The State of Agentic AI Security

I have spent five rounds attacking my own coach. I leaked its tool list. I tried to poison its memory and failed. I found a paid endpoint with no rate limit. I fired a destructive tool off a two-word message. Then I went after the wall between users and it held. Five small dents in one small app.

This week I read the OWASP report on the state of agentic AI security. It is a wide survey of the whole field, not one app. And the strange thing about reading it was recognition. Every attack I ran by hand on my coach is a row in their table. My five rounds are five entries in a map someone else already drew, at the scale of the whole industry.

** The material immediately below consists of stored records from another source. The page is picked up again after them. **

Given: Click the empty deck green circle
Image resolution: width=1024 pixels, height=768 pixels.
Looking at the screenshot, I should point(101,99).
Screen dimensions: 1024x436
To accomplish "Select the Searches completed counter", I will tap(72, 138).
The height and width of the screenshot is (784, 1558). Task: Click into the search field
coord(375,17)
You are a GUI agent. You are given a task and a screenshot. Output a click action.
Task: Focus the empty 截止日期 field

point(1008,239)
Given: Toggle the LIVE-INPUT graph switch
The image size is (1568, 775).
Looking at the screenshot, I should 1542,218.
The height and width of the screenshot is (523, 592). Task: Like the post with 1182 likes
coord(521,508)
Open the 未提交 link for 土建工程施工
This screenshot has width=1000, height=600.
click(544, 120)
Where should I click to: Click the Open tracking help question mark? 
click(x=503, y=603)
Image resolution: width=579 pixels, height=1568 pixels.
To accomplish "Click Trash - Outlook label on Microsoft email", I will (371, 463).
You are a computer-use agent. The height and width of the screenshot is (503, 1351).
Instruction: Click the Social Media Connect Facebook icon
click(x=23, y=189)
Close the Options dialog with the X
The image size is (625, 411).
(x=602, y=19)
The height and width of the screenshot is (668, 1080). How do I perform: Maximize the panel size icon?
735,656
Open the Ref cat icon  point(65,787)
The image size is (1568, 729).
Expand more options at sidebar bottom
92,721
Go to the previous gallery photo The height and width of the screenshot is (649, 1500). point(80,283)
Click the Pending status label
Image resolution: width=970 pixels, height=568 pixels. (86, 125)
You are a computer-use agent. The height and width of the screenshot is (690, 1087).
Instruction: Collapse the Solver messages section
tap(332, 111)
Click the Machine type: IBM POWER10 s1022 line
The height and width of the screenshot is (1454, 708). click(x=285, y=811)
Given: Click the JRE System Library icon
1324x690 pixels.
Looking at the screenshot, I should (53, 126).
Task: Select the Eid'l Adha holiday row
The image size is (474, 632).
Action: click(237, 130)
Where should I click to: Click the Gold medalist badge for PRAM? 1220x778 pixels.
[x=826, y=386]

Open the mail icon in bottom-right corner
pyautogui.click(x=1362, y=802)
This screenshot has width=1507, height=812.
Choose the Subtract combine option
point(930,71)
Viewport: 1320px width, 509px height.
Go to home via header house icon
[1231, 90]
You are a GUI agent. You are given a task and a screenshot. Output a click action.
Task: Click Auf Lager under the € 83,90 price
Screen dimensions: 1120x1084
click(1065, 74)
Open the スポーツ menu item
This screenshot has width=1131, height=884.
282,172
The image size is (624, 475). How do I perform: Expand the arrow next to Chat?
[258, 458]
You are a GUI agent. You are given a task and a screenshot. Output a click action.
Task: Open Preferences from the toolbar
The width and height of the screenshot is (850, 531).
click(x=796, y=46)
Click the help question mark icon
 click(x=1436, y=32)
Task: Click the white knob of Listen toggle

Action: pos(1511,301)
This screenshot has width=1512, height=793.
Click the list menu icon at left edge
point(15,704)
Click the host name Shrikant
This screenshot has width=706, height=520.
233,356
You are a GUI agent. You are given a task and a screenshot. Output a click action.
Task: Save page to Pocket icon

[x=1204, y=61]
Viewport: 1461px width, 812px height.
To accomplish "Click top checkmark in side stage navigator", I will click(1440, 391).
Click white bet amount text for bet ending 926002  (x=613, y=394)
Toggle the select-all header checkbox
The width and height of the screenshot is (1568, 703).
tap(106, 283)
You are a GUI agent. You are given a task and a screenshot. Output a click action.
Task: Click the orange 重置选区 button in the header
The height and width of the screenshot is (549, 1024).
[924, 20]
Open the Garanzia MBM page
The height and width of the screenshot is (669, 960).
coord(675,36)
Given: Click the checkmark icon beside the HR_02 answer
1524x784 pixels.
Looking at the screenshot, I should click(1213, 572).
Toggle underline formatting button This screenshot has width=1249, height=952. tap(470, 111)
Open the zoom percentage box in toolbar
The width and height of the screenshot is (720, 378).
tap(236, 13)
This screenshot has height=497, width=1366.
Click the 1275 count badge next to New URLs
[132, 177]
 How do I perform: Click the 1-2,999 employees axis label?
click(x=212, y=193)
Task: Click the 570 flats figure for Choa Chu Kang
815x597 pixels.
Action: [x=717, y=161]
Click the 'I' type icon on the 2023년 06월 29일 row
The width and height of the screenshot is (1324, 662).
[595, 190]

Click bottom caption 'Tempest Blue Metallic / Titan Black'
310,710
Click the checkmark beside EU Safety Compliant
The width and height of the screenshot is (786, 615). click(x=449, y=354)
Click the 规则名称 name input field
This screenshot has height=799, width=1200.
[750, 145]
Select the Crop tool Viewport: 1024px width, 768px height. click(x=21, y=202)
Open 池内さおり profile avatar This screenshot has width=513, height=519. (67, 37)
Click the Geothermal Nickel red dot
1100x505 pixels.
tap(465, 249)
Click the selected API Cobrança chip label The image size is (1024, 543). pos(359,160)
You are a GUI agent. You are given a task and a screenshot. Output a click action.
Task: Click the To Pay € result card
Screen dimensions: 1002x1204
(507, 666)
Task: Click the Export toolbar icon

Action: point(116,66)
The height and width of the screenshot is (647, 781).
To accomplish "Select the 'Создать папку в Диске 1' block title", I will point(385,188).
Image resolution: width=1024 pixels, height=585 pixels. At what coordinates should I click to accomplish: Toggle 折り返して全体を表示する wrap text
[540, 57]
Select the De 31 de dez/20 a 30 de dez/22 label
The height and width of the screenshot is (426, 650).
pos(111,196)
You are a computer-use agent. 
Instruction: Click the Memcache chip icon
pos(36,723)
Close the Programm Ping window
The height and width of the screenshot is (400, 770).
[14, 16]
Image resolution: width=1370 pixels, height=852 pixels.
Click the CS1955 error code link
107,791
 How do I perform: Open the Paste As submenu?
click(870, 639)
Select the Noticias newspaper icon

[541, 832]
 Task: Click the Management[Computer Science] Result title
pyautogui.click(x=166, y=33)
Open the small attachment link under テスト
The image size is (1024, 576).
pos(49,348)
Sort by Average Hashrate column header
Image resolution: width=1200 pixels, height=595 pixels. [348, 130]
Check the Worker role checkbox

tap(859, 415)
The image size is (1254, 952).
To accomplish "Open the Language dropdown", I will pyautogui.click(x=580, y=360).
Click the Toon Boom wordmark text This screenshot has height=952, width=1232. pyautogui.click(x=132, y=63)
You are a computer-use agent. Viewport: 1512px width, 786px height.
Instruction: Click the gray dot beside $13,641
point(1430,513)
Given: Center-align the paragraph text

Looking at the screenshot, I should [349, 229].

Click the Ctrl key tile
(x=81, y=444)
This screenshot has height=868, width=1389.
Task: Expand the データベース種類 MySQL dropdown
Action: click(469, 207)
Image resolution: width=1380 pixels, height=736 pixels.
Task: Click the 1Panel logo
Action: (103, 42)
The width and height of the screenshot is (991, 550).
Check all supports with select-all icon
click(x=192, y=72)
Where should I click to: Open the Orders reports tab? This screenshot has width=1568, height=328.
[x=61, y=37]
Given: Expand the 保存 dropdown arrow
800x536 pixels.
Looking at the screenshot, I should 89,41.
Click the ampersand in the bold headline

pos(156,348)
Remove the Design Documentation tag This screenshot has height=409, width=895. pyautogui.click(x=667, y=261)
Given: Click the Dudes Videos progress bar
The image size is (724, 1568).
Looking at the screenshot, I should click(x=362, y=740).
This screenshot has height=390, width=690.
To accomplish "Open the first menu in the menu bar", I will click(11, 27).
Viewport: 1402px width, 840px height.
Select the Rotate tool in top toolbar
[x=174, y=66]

The headline of the report is one sentence. What was a theoretical risk a year ago is now operational. The threats are not papers and proofs of concept anymore. They are CVEs, breach reports, and named incidents. Theory went operational.

The Shape Of Every Attack

There is one idea under most of it. Simon Willison calls it the lethal trifecta. An agent is exploitable end to end when it has three things in one session. Access to private data. Exposure to untrusted content. The ability to talk to the outside world. Have all three and a single injection can read your secrets and ship them out the door.

This is the shape of nearly every attack in the report. Instructions ride in on untrusted content. The agent uses its private access to do the attacker’s work. The agent’s own ability to act becomes the delivery truck. The agent is not breached the way a server gets breached. It is convinced.

Meta turned the trifecta into a rule. The Rule of Two. In any session without a human approving the action, an agent should hold no more than two of the three properties. Want all three, put a person in the loop. It is not a complete fix and the report says so. It is the first honest design constraint I have seen that maps to how these attacks actually work.

The framing that stuck with me most is from a paper they cite on AI agent traps. The attacker’s target is not the agent. It is the information the agent reads. Tool descriptions. Retrieved documents. Memory. Skill files. The agent’s own capabilities become the weapon. You do not break the model. You poison what it trusts and let it break itself.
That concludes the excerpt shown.